> **原文資料**
カメラ画像情報は、メインカメラ画像及びサブカメラ画像を含む。
1又は複数のプロセッサは、走行状況情報及び音声情報の少なくとも一方に基づき、サブカメラ画像の透過率を制御することにより補正される透過率補正画像を生成する。
1又は複数のプロセッサは、透過率補正画像をメインカメラ画像に重畳表示する重畳画像を生成する。
そして、1又は複数のプロセッサは、重畳画像を表示装置に表示する。
【0008】
第2の観点は、第1の観点に加えて、次の特徴を更に有する。
サブカメラ画像はサイドカメラ画像及び後方カメラ画像を含み、走行状況情報は速度情報を含む。
1又は複数のプロセッサは、サブカメラ画像の透過率の制御において、速度情報の速度が現在の値から小さくなるにつれて、線形的、非線形的、又は段階的に、サイドカメラ画像又は後方カメラ画像の透過率を高くなるように設定する。
そして、1又は複数のプロセッサは、サブカメラ画像の透過率の制御において、速度情報の速度が現在の値から大きくなるにつれて、線形的、非線形的、又は段階的に、サイドカメラ画像又は後方カメラ画像の透過率を低くなるように設定する。
【0009】
第3の観点は、第1の観点に加えて、次の特徴を更に有する。
サブカメラ画像は、サイドカメラ画像を含み、走行状況情報は、ウインカー指示方向の情報を含む。
1又は複数のプロセッサは、更に、ウインカー指示方向の情報と同じ方向のサイドカメラ画像の透過率を高くなるように設定する。
【0010】
第4の観点は、第1の観点乃至第3の観点のいずれかの観点に加えて、次の特徴を更に有する。
サブカメラ画像は、室内カメラ画像を含む。
1又は複数のプロセッサは、サブカメラ画像の透過率の制御において、音声情報が乗員からの呼びかけ音声を含むか否かを判定する。

> **提示データ**

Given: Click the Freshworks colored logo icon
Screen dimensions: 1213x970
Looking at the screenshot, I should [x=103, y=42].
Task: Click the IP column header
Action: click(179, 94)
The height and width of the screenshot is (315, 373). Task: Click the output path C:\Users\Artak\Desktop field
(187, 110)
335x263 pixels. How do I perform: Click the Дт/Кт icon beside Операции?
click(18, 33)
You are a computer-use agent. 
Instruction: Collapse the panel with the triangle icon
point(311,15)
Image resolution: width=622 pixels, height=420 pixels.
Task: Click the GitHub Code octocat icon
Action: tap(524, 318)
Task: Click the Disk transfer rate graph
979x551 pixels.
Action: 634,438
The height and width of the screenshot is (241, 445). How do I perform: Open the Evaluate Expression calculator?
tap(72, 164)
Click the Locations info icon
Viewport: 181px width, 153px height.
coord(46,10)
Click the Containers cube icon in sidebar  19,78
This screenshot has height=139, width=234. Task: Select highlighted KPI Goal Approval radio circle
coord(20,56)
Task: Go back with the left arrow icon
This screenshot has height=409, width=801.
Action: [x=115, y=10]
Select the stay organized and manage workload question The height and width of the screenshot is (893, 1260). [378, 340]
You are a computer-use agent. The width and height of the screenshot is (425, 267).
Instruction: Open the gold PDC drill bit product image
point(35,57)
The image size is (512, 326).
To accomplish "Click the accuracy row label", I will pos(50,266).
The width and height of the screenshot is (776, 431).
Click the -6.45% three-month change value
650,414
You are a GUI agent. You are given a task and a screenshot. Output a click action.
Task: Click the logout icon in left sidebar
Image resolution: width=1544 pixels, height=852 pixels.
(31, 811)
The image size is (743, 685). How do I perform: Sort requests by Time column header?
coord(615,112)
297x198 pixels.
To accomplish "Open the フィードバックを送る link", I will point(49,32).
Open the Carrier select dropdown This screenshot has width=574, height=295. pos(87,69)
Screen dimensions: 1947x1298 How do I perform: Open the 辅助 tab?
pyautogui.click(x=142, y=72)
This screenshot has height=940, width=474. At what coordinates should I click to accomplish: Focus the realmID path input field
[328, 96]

> **問題 A**
透過率制御の文書に基づいて、次の問いに答えなさい。
(i) カメラ画像情報に含まれる画像は何か。
(ii) 第2の観点では、速度情報の速度が現在の値から大きくなるにつれて、サイドカメラ画像又は後方カメラ画像の透過率はどう設定されるか。
(iii) 第3の観点では、どの方向のサイドカメラ画像の透過率を高くなるように設定するか。
> **問題 B**
透過率制御の文書から、「1又は複数のプロセッサは、走」から「画像又は後方カメラ画像の透過率を高くなるように設定する。」までを一字一句変えずに出力しなさい。
> **問題 C**
透過率制御の文書の続きを、最後に示された文の後から書き進めなさい。
このデータは透過率制御の文書とは関係がない。

> **解答例 A**
(i) メインカメラ画像及びサブカメラ画像。
(ii) 線形的、非線形的、又は段階的に、低くなるように設定される。
(iii) ウインカー指示方向の情報と同じ方向。

> **解答例 B**
1又は複数のプロセッサは、走行状況情報及び音声情報の少なくとも一方に基づき、サブカメラ画像の透過率を制御することにより補正される透過率補正画像を生成する。
1又は複数のプロセッサは、透過率補正画像をメインカメラ画像に重畳表示する重畳画像を生成する。
そして、1又は複数のプロセッサは、重畳画像を表示装置に表示する。
【0008】
第2の観点は、第1の観点に加えて、次の特徴を更に有する。
サブカメラ画像はサイドカメラ画像及び後方カメラ画像を含み、走行状況情報は速度情報を含む。
1又は複数のプロセッサは、サブカメラ画像の透過率の制御において、速度情報の速度が現在の値から小さくなるにつれて、線形的、非線形的、又は段階的に、サイドカメラ画像又は後方カメラ画像の透過率を高くなるように設定する。

> **解答例 C**
そして、1又は複数のプロセッサは、音声情報が乗員からの呼びかけ音声を含むと判定した場合、室内カメラ画像の透過率を低くなるように設定する。
【0011】
第5の観点は、移動体の動作を遠隔で操作するための遠隔運転プログラムに関連する。
遠隔運転プログラムは、
移動体に搭載された複数カメラによって撮像されたメインカメラ画像及びサブカメラ画像を含むカメラ画像情報と、移動体の走行状況を示す走行状況情報及び移動体の乗員の音声情報の少なくとも一方の情報と、を取得する処理と、
走行状況情報及び音声情報の少なくとも一方に基づき、サブカメラ画像の透過率を制御したことにより補正される透過率補正画像を生成する処理と、
透過率補正画像をメインカメラ画像に重畳表示する重畳画像を生成する処理と、
重畳画像を表示装置に表示する処理と
をコンピュータによって実行させる。
【0012】
第6の観点は、移動体の動作を遠隔で操作するための遠隔運転方法に関連する。
遠隔運転方法は、
移動体に搭載された複数カメラによって撮像されたメインカメラ画像及びサブカメラ画像を含むカメラ画像情報と、移動体の走行状況を示す走行状況情報及び移動体の乗員の音声情報の少なくとも一方の情報と、を取得する処理と、
走行状況情報及び音声情報の少なくとも一方に基づき、サブカメラ画像の透過率を制御したことにより補正される透過率補正画像を生成する処理と、
透過率補正画像をメインカメラ画像に重畳表示する重畳画像を生成する処理と、
重畳画像を表示装置に表示する処理と
を含む。
【発明の効果】
【0013】
第1の観点によれば、走行状況情報及び音声情報の少なくとも一方の情報に基づいて、サブカメラ画像の透過率を制御する。更に、サブカメラ画像に対して透過率を制御したことにより補正した透過率補正画像をメインカメラ画像の一部に重畳表示した重畳画像を生成する。そして、重畳画像が表示装置に表示される。これにより、遠隔オペレータは、走行状況及び乗員の音声の少なくとも一方に応じて移動体の周囲の状況を正確に把握しやすくなる。このことは、遠隔運転による移動体の安全性の確保に繋がる。
【0014】
第2の観点によれば、サイドカメラ画像又は後方カメラ画像は、速度情報の速度に応じて透過率の制御が行われる。これにより、遠隔オペレータは、移動体の周囲の状況を更に正確に把握しやすくなる。このことは、遠隔運転による移動体の安全性の確保に繋がる。
【0015】
第3の観点によれば、サイドカメラ画像は、ウインカー指示方向の情報に基づいて透過率の設定が行われる。これにより、遠隔オペレータは、移動体の周囲の状況を更に正確に把握しやすくなる。このことは、遠隔運転による移動体の安全性の確保に繋がる。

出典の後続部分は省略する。